• [Aufgaben]:
#1 Mit wie viel Prozent weniger Einkommen soll Manuel laut dem Text zum österreichischen Unterhaltsrecht jetzt leben?
#2 Schreibe den Text zum österreichischen Unterhaltsrecht nach seinem letzten Satz weiter.

• [Textauszug]:
Überbrückbar
Viele Väter stehen seit Beginn der Corona-Krise vor finanziellen Sorgen. Manuel Purz* arbeitet in einem Handwerksbetrieb, der schon seit April seine Beschäftigten auf Kurzarbeit reduziert hat.
Jetzt soll er mit 20% weniger Einkommen leben.
Das österreichische Unterhaltsrecht, das hat Manuel bereits zu spüren bekommen, greift sofort zu, wenn er, der Vater der kleinen Sarah*, einmal ein bisschen mehr verdient. Denn dieses Unterhalts-«Recht» hat eine bestechende Logik: Sobald Manuel mehr verdient, habe seine getrennt lebende Tochter automatisch mehr Bedarf, so begründen es die Gerichte – sogar rückwirkend gerechnet gilt dieser Sarkasmus. Wir nehmen das Wort «Logik» an dieser Stelle daher reuig zurück, liebe Leser.
Denn zu recht schließt Manuel aus dem Umstand, dass, wenn er mehr verdient, der Unterhalt steigt, Folgendes: Dann sollte der Unterhalt doch wieder gesenkt werden, wenn er weniger verdient! Wir leben doch einem Rechtsstaat, nicht wahr?

• [Rohdaten]:
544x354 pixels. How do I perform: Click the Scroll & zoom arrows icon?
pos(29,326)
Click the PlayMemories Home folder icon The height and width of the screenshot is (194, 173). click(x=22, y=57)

• [Lösungen]:
#1 Mit 20 Prozent weniger Einkommen.

#2
Dieser derart rechte Staat zeigt Manuel jedoch gerne, wie «Recht» in Zusammenhang mit Unterhalt zu verstehen ist:
Die uns bereits bekannte Andrea Bell* vom Bludenzer Gericht, eine immerhin gründlich und korrekt arbeitende Bedienstete, darf den Unterhalt nicht einfach senken, obwohl klar ist, dass Manuel weniger verdient. Sie ist verpflichtet, zuerst die Vertreter des Kindes um Stellung zu bitten. Diese selbstlosen «Vertreter» des Kindes wollen wir dem unbefangenen Leser aufzählen:
Nina Berger*, Sarahs Mutter, gilt rechtlich als selbstlose Vertreterin des Kindes, wenn es um Unterhalt geht. Sie darf für Sarah den Unterhalt kassieren. Doch sie darf selbst, ganz allein, entscheiden, wofür sie das Geld verwendet, und selbst wenn sie es gar nicht für das Kind ausgibt, sondern für sich oder sogar andere, dann ist das immer noch ihr gutes «Recht». Ein Sachwalter würde bestraft für so eine Geldverwendung, in der eine Mutter sogar noch bestärkt wird.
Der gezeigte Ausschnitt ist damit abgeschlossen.